List every line in the entries below that contains the word "Select". Treat uppercase and lowercase as different.

— start —

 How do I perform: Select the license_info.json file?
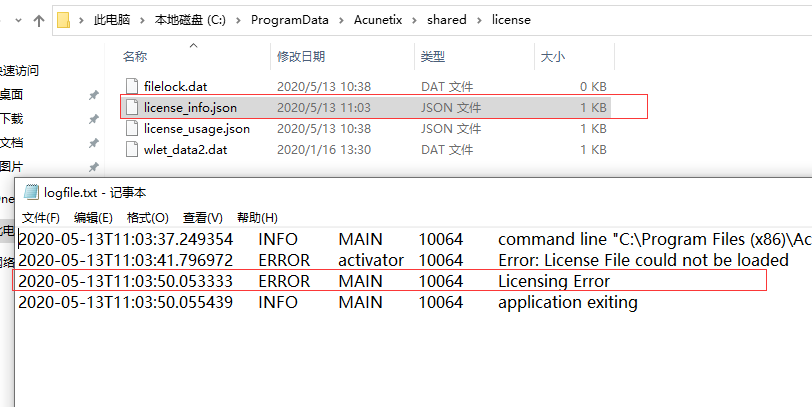pos(190,107)
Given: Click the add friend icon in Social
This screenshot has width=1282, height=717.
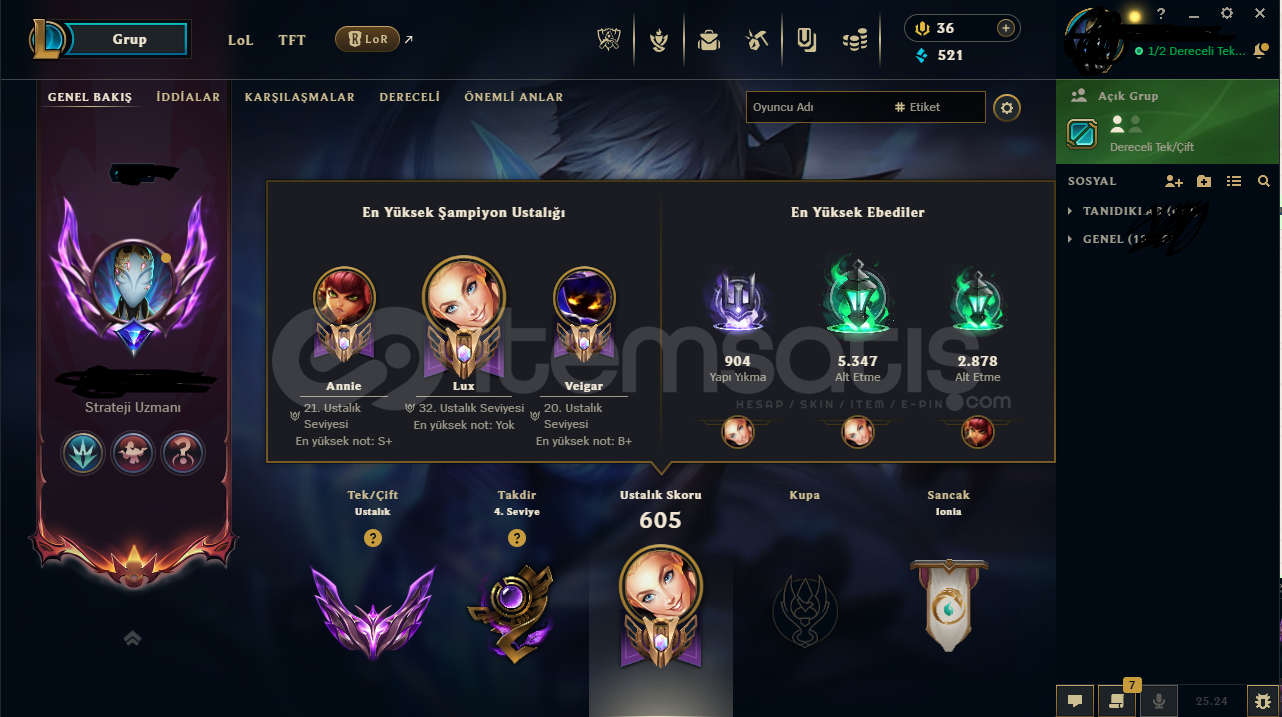Looking at the screenshot, I should (1174, 181).
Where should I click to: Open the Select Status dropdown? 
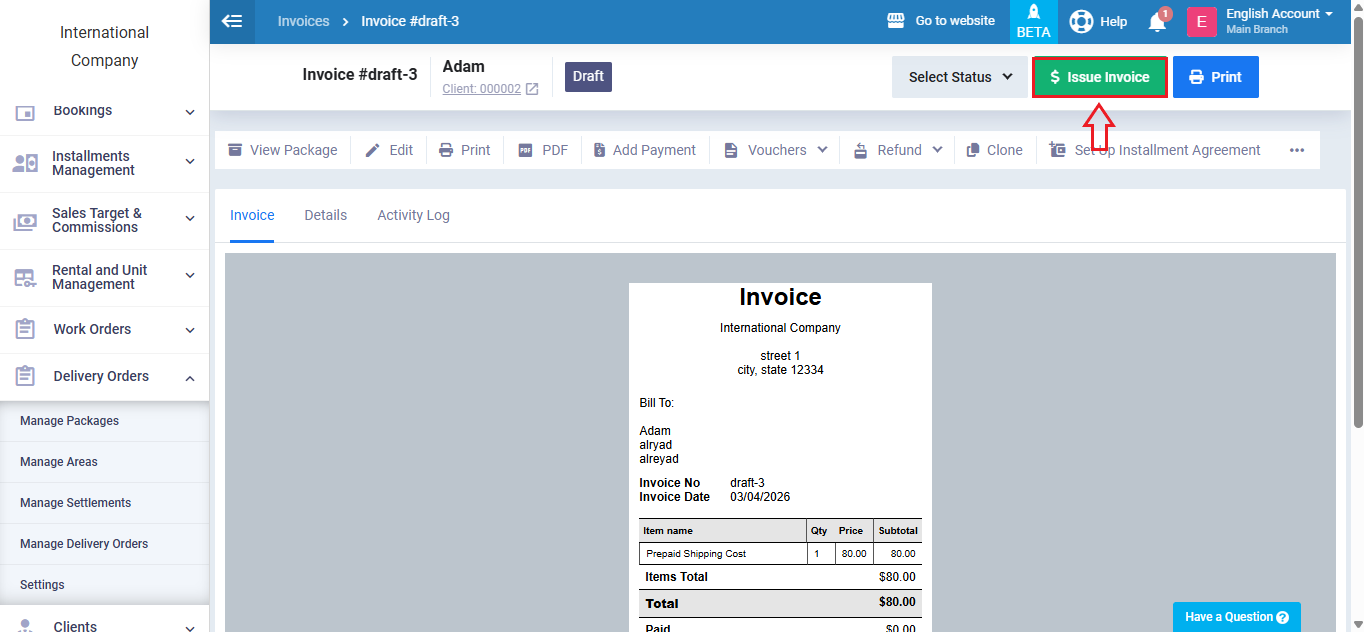[x=960, y=77]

— end —

» **SOLUTION FOR THIS EXERCISE**
 How do I perform: Select the license_info.json file?
Where should I click to: Open the Select Status dropdown? 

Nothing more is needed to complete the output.